Monday, 1 January 2007

Like Judy Garland (without the amphetamines and Liza Minnelli)

Apparently, 2007 is the Chinese year of the Pig... however it is also the Andrew year of the blog, and this is, indeed, it. This will chronicle the excruciating minutiae and comedy incidents of 2007.

So... 2007 was begun for me in Ashton Lane rubbing shoulders with BBC-types and middle aged Westenders, we were the youngest people there by a good two decades... It was really quite upsetting to be IDed before going into the Loft, quite why anyone under 18 would think Ashton Lane is the best bet for underaged drinking on Hogmanay, I don't know. The remainder of the night was spent at Claire's, who managed successfully to handle a 'Window blowing into the house' incident. All in all the ridiculous amount of time I spent sewing on 20,000 red sequins to my shoes was worth it... there was only minor sequin lossage throughout the night.

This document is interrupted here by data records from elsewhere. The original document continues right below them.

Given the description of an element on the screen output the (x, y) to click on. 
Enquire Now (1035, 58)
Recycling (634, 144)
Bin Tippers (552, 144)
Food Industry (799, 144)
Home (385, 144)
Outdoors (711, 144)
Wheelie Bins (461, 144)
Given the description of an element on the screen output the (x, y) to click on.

Sadly tapping them together and saying 'There's no place like home' did not magically transport us through the gales and rain from Ashton Lane to the 'Dale.

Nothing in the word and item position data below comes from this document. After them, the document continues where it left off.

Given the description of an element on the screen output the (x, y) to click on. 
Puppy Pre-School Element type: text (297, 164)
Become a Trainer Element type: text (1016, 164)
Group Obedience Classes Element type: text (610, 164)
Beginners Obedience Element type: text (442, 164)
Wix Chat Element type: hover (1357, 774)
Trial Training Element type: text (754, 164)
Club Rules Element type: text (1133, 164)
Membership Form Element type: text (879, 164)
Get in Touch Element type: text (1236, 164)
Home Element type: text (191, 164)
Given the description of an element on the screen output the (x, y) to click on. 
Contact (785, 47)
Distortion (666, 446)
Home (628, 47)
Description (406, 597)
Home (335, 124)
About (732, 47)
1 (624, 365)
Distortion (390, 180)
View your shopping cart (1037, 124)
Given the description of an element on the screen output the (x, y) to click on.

FYI, Carrie and my song of 2007 is: The Monkees - Daydream Believer

Aims and objectives 2007
  1. Start a blog = Done
  2. Go to Brighton/Ukraine
  3. Pass my driving test
  4. Get a car (this is really quite dependent on objective 3)
  5. Get a piercing (probably my belly button)
  6. Get a tattoo (a good one, this is currently my main problem as most tattoos appear to be pure awful)
  7. Enter a road race
  8. Learn to juggle
  9. Become a YouTube overnight sensation
  10. Go to see the Flaming Lips (really this is dependent on the Flaming Lips coming to Glasgow/Scotland)
  11. Go to all 12 hours of 12 hour Cheeeesy Pop

And that, I feel, is enough to be getting on with for the moment.